WHEN people find themselves at a loss for words to describe Corsica, it’s usually the island’s staggering beauty that trips them up.

 

But my guide and I were grappling for synonyms to describe another defining feature: its vertiginous and ever-twisting mountain roads.

 

“Dangereux,” he groaned as he swung his black Nissan four-by-four around one of many unforgiving bends. “Trop difficile.”

 

Jacky Marie, a spry 54-year-old from the tiny town of Favalello (population about 20), was driving us from a remote forested mountain region known as Le Boziu, to the Vallée de la Restonica, where we would spend a half-day hiking up to a pair of glacial lakes and back.

 

I was starting to wonder: would we ever get there?

 

As Jacky exhausted the limits of his vocabulary describing the perils of our ride, he took his hands off the wheel, thrust them in front of me, palms about an inch apart, to express with gestures what his mouth could not.

 

I winced.

 

When I regained enough courage to look out the window again, I scanned the vast green expanse before me and spotted a village perched atop one of the highest peaks in the area.
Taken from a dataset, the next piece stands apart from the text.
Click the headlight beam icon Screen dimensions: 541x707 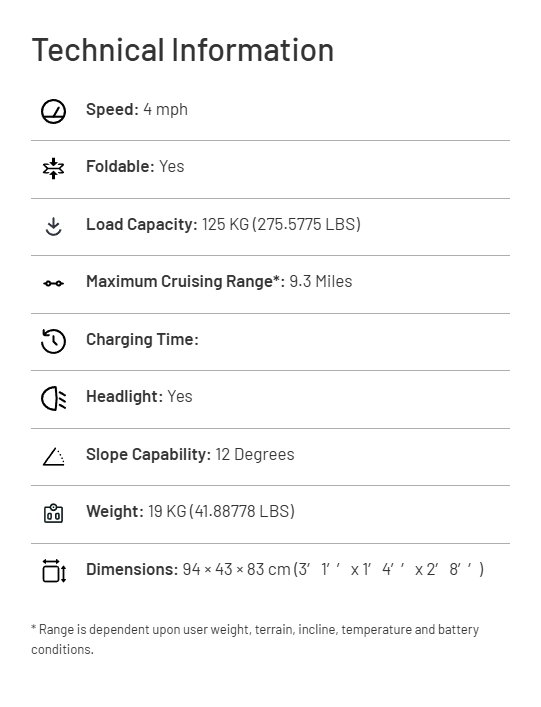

How did anyone ever get up there, I wondered? Jacky explained that there were only two residents: an unmarried couple. And apparently their cohabitation was quite the scandal.

 

Gradually, the mist-covered mountains gave way to a gently rolling grassy plain where horses and cattle grazed. After a few more minutes the road mercifully straightened and opened up on to a grove of oak trees. My stomach settled, but we still had another 30 minutes to go.

 

When Americans think of Corsica, they probably picture what it and other Mediterranean islands are known for most: seaside resort towns. And yes, Corsica owes much of its reputation to postcard-perfect beaches that seem almost Caribbean with their white sand and sapphire water. Towns like Bonifacio, with its towering citadel and buzzing waterfront cafes, or Porto-Vecchio, with its yacht-filled harbor and night club scene, have become Corsica’s better-known destinations.